The film starts in a house, a man with a wild beard is in the bath but the sound of a car stopping and a family entering prompts him to hop out of the bath and through an open window because this isn’t his house. The man is Dwight, a homeless drifter, who lives out of a beat up car picking up bottles to earn a few dollars, fishing through theme park dumpsters for food and reading at night by torch. He is isolated and alone and it is clear he has suffered some trauma. When a police cruiser rolls up it seems that he’s going to get arrested.
“I’d like you to come to the station with me. Dwight, sweetheart, I’ll explain.”
Worse is in store for Dwight as he learns that a man in prison for committing an awful act against Dwight’s family is about to be released. Dwight is stunned by the news. After a night of soul-searching, Dwight has set his sights on getting revenge. He shaves his beard, fixes his car, tries to acquire weapons, gathers his money and courage and hits the road, heading towards his target. Things soon spiral out of control…
Revenge is a good way to create tragedy and the revenge-narrative is a staple of storytelling from Greek mythology, exploitation films like I Spit on Your Grave to opera like Rigoletto. What makes Blue Ruin noteworthy is the lead character and the way it uses him to explore the poisonous results of revenge and how the violence embraced by action movies has awful and tragic consequences.
I’d forgive you if you were crazy but you’re not. You’re weak.
From the first scene to the last, Macon Blair as Dwight is an essay in fear and reluctance and fatalism. Dwight has the look of one of life’s underachievers. Short, slightly overweight, sad puppy dog eyes, he is quiet and has an air of melancholy. He is not your typical square-jawed hero or tough heroine he looks more like the guy who works in IT. He is a normal dude but he wants revenge for a grave trauma.
Alas, Dwight is rather hapless and occasionally helpless. He is no scrapper and he can barely aim a gun. He lacks the nerve and the heartlessness to kill and hesitates at crucial moments, his body takes punishment and when he tries to patch himself up he just makes things worse. Although he is intelligent and conniving, he is also a coward. When facing violence fear is usually etched in face, eyes wide with fright hands clutching his gaping mouth. Seeing his fright invokes a feeling of sympathy but Dwight’s path of vengeance soon makes the overwhelming emotion that emerges in the film one of fear.

[Entries for locating text and elements]
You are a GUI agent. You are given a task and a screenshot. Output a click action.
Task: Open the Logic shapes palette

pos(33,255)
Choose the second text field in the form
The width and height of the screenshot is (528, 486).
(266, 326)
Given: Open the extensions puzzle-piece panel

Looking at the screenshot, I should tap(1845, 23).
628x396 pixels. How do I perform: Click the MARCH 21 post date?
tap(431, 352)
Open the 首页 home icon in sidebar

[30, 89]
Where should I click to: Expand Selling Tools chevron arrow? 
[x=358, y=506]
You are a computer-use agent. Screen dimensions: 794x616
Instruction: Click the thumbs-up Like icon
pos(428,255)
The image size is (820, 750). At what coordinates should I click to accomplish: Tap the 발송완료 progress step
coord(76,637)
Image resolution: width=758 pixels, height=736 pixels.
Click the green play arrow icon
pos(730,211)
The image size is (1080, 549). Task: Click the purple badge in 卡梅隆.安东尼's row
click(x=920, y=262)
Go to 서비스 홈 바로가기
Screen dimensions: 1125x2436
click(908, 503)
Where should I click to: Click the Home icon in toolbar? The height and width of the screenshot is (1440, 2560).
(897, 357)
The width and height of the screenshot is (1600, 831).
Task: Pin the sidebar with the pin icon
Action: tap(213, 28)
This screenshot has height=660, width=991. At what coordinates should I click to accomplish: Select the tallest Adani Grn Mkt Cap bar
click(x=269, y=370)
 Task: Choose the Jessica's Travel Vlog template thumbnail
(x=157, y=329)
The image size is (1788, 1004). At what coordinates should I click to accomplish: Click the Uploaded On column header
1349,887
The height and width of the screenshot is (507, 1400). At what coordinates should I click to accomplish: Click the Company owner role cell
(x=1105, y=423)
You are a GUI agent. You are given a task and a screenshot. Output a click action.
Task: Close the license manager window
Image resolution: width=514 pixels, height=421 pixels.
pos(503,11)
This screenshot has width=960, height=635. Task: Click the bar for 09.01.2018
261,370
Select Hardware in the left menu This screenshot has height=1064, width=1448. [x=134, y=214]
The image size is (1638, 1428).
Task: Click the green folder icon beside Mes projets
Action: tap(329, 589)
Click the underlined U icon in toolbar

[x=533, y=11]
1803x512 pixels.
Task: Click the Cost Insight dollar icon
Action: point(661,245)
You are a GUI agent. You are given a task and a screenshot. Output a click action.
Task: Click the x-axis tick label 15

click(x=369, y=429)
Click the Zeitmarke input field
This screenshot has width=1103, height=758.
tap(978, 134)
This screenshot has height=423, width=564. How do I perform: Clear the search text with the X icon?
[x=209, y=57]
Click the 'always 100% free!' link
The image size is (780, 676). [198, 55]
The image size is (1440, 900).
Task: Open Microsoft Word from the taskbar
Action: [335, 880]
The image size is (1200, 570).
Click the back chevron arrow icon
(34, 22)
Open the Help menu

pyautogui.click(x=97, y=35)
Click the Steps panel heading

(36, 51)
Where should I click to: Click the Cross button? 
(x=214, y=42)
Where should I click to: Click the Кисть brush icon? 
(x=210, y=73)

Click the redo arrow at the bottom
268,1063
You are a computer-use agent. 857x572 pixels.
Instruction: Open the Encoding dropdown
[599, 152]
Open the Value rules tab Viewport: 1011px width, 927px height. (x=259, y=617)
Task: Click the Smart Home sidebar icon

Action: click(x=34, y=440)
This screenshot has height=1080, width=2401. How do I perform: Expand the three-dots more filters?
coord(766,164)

SET TASKS -
**A.** How would you say "He is no scrapper and he can barely aim a gun." from the Blue Ruin review in Spanish?
**B.** Can you print everything in the Blue Ruin review from "Alas, Dwight is" down to "one of fear."?

SOLUTIONS TO EACH TASK -
**A.** No es ningún luchador y apenas sabe apuntar un arma.

**B.**
Alas, Dwight is rather hapless and occasionally helpless. He is no scrapper and he can barely aim a gun. He lacks the nerve and the heartlessness to kill and hesitates at crucial moments, his body takes punishment and when he tries to patch himself up he just makes things worse. Although he is intelligent and conniving, he is also a coward. When facing violence fear is usually etched in face, eyes wide with fright hands clutching his gaping mouth. Seeing his fright invokes a feeling of sympathy but Dwight’s path of vengeance soon makes the overwhelming emotion that emerges in the film one of fear.